Archived Q&A and Reviews
Keyboarding Class for middle school student
There is nothing recent in the files on keyboarding classes for students in middle school. Typing software hasn't been a great solution for my child. I'm looking for a class where he can learn ''touch typing'' in Berkeley. Thank you. knowing how to type is important
My kids took the keyboarding class at the Center for Accessible Technology in Berkeley. They both took it in the summer. I'm not sure if they offer it during the school year, but they might be able to refer you to a class if you can't wait until summer. Typing's crucial!

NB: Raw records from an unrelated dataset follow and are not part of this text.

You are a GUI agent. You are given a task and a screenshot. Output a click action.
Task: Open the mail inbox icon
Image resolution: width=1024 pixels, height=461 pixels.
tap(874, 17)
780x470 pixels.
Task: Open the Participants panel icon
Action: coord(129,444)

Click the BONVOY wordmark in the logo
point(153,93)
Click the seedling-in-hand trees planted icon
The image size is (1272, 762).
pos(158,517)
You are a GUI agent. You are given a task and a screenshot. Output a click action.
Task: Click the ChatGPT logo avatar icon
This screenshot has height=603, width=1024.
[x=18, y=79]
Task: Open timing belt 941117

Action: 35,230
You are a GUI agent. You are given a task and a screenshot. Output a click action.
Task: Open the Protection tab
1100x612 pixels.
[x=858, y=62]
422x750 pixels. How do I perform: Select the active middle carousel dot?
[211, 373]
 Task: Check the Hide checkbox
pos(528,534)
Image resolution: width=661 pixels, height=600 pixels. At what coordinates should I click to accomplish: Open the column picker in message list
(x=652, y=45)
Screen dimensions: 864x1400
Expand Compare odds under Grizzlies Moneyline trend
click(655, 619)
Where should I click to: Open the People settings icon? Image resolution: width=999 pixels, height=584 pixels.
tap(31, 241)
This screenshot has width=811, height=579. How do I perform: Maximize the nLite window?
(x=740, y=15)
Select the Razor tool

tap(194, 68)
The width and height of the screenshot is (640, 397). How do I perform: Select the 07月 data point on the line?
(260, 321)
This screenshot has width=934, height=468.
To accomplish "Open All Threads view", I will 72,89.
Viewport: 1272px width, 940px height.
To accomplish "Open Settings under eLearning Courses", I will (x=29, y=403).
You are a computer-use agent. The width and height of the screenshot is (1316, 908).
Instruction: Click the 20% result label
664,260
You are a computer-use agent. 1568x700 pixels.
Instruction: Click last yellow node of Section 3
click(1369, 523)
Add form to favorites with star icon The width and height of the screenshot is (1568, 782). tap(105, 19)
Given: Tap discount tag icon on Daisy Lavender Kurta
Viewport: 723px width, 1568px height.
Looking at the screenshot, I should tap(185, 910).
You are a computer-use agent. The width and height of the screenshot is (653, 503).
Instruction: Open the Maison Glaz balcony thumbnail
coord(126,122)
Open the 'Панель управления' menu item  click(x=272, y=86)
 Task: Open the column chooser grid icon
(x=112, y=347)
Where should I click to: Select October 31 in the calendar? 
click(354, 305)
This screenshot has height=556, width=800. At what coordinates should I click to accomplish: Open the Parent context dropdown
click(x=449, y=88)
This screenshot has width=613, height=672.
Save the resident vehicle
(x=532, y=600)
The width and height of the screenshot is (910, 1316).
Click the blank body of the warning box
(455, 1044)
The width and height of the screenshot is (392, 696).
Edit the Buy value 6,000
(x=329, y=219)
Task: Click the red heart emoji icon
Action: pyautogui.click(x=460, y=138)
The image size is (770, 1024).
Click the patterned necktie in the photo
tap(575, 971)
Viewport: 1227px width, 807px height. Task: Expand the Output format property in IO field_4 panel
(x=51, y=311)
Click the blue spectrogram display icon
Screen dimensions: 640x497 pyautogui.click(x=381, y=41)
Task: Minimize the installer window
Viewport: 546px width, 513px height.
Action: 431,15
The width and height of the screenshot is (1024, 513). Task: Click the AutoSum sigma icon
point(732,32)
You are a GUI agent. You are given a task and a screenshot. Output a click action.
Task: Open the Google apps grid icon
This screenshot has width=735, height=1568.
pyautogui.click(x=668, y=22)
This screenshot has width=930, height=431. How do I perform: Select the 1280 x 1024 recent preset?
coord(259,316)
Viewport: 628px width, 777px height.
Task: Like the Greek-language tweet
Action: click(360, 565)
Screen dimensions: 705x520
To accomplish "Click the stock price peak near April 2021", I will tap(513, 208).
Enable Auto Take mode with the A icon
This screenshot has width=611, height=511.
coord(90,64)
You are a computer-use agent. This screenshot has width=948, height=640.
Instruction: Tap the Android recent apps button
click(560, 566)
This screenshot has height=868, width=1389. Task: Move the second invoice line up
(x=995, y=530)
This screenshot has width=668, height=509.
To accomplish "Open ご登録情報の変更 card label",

The Center for Accessible Technology offers keyboarding classes for children with disabilities (including learning disabilities). The classes are for students grades 4 - 12. Classes include 8 one-hour sessions at a total cost of $300. Classes will run from January 28th through February 12, 2013 from 4:30 - 5:30. You may call 510 841-3224 or visit our website (www.cforat.org) to get more information and download a registration form. Click on the link for ''Direct Service'' and then go to the page for ''Keyboarding.'' sm
Try the Center for Accessible Technology at 2547 8th Street in Berkeley: http://www.cforat.org/children/keyboarding.html My 14 year old son and 12 year old daughter both attended the program after school last spring. Both continue to use the skills they learned there; I often waited in an adjacent area, and know first hand that the instructor and 2-3 additional volunteers provided a very warm, supportive and engaging atmosphere. webmom
The Center for Accessible Technology is a great place to learn keyboarding. See http://www.cforat.org/.. Letitia
You might try the Center for Accessible Technology. They don't have tutoring, but offer some summer classes in both keyboarding and computer literacy. The computer literacy class is designed for students that struggle with writing due to learning disabilities. For information, check the website www.cforat.org/children/keyboarding.html Diane
can't recommend a computer program per se -- so far as I've seen Mavis B is about as good as you get. But there are alternatives (to quote the venerable Obi-Wan Kenobi.) Both of our boys had great success learning to type in short-term classes offered by the Center for Accessible Technology in West Berkeley during the summer. But sign up now because space is limited.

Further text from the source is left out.